* Start Material to process *
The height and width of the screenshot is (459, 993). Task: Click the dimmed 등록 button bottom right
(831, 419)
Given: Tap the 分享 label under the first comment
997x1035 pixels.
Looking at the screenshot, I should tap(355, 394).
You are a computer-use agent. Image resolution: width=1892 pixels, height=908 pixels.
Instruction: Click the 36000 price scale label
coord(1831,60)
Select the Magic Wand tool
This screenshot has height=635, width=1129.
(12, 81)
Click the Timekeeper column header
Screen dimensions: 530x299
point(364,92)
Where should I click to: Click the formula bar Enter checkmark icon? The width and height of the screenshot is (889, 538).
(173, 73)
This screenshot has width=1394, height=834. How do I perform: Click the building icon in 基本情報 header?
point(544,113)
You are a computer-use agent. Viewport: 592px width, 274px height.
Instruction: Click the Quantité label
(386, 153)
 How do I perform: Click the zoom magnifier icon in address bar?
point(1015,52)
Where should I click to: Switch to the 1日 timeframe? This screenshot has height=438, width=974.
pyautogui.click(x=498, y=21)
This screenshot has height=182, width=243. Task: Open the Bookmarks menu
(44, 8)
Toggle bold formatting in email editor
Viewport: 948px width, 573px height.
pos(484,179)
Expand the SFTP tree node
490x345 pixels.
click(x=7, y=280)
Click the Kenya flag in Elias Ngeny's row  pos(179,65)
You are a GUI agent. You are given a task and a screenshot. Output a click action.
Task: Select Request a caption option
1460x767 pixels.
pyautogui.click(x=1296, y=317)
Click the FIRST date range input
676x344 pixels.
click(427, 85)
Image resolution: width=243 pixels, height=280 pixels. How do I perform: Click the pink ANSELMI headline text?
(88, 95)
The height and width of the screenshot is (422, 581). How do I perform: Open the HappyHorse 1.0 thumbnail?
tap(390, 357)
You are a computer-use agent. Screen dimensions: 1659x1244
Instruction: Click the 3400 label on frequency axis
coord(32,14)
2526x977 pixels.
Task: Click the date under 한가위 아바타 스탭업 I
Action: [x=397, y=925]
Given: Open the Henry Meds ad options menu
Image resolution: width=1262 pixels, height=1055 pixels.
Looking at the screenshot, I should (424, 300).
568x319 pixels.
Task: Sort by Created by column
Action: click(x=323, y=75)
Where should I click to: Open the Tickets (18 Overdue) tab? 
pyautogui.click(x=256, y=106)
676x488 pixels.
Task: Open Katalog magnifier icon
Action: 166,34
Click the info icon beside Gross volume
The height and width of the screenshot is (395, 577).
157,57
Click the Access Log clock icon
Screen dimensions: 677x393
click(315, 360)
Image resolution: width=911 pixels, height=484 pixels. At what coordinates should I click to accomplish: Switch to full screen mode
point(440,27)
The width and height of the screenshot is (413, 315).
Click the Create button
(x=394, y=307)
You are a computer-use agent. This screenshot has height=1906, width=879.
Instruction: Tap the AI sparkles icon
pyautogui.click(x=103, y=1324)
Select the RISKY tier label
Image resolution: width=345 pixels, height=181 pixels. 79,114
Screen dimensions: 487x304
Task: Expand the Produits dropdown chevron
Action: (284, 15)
* End Material to process *
Reproduce all of the entries above, switching "Instruction" to "Directive" wherever it occurs and leaving every other character unchanged.

Finished answer –
The height and width of the screenshot is (459, 993). Task: Click the dimmed 등록 button bottom right
(831, 419)
Given: Tap the 分享 label under the first comment
997x1035 pixels.
Looking at the screenshot, I should tap(355, 394).
You are a computer-use agent. Image resolution: width=1892 pixels, height=908 pixels.
Directive: Click the 36000 price scale label
coord(1831,60)
Select the Magic Wand tool
This screenshot has height=635, width=1129.
(12, 81)
Click the Timekeeper column header
Screen dimensions: 530x299
point(364,92)
Where should I click to: Click the formula bar Enter checkmark icon? The width and height of the screenshot is (889, 538).
(173, 73)
This screenshot has width=1394, height=834. How do I perform: Click the building icon in 基本情報 header?
point(544,113)
You are a computer-use agent. Viewport: 592px width, 274px height.
Directive: Click the Quantité label
(386, 153)
 How do I perform: Click the zoom magnifier icon in address bar?
point(1015,52)
Where should I click to: Switch to the 1日 timeframe? This screenshot has height=438, width=974.
pyautogui.click(x=498, y=21)
This screenshot has height=182, width=243. Task: Open the Bookmarks menu
(44, 8)
Toggle bold formatting in email editor
Viewport: 948px width, 573px height.
pos(484,179)
Expand the SFTP tree node
490x345 pixels.
click(x=7, y=280)
Click the Kenya flag in Elias Ngeny's row  pos(179,65)
You are a GUI agent. You are given a task and a screenshot. Output a click action.
Task: Select Request a caption option
1460x767 pixels.
pyautogui.click(x=1296, y=317)
Click the FIRST date range input
676x344 pixels.
click(427, 85)
Image resolution: width=243 pixels, height=280 pixels. How do I perform: Click the pink ANSELMI headline text?
(88, 95)
The height and width of the screenshot is (422, 581). How do I perform: Open the HappyHorse 1.0 thumbnail?
tap(390, 357)
You are a computer-use agent. Screen dimensions: 1659x1244
Directive: Click the 3400 label on frequency axis
coord(32,14)
2526x977 pixels.
Task: Click the date under 한가위 아바타 스탭업 I
Action: [x=397, y=925]
Given: Open the Henry Meds ad options menu
Image resolution: width=1262 pixels, height=1055 pixels.
Looking at the screenshot, I should (424, 300).
568x319 pixels.
Task: Sort by Created by column
Action: click(x=323, y=75)
Where should I click to: Open the Tickets (18 Overdue) tab? 
pyautogui.click(x=256, y=106)
676x488 pixels.
Task: Open Katalog magnifier icon
Action: 166,34
Click the info icon beside Gross volume
The height and width of the screenshot is (395, 577).
157,57
Click the Access Log clock icon
Screen dimensions: 677x393
click(315, 360)
Image resolution: width=911 pixels, height=484 pixels. At what coordinates should I click to accomplish: Switch to full screen mode
point(440,27)
The width and height of the screenshot is (413, 315).
Click the Create button
(x=394, y=307)
You are a computer-use agent. This screenshot has height=1906, width=879.
Directive: Tap the AI sparkles icon
pyautogui.click(x=103, y=1324)
Select the RISKY tier label
Image resolution: width=345 pixels, height=181 pixels. 79,114
Screen dimensions: 487x304
Task: Expand the Produits dropdown chevron
Action: (284, 15)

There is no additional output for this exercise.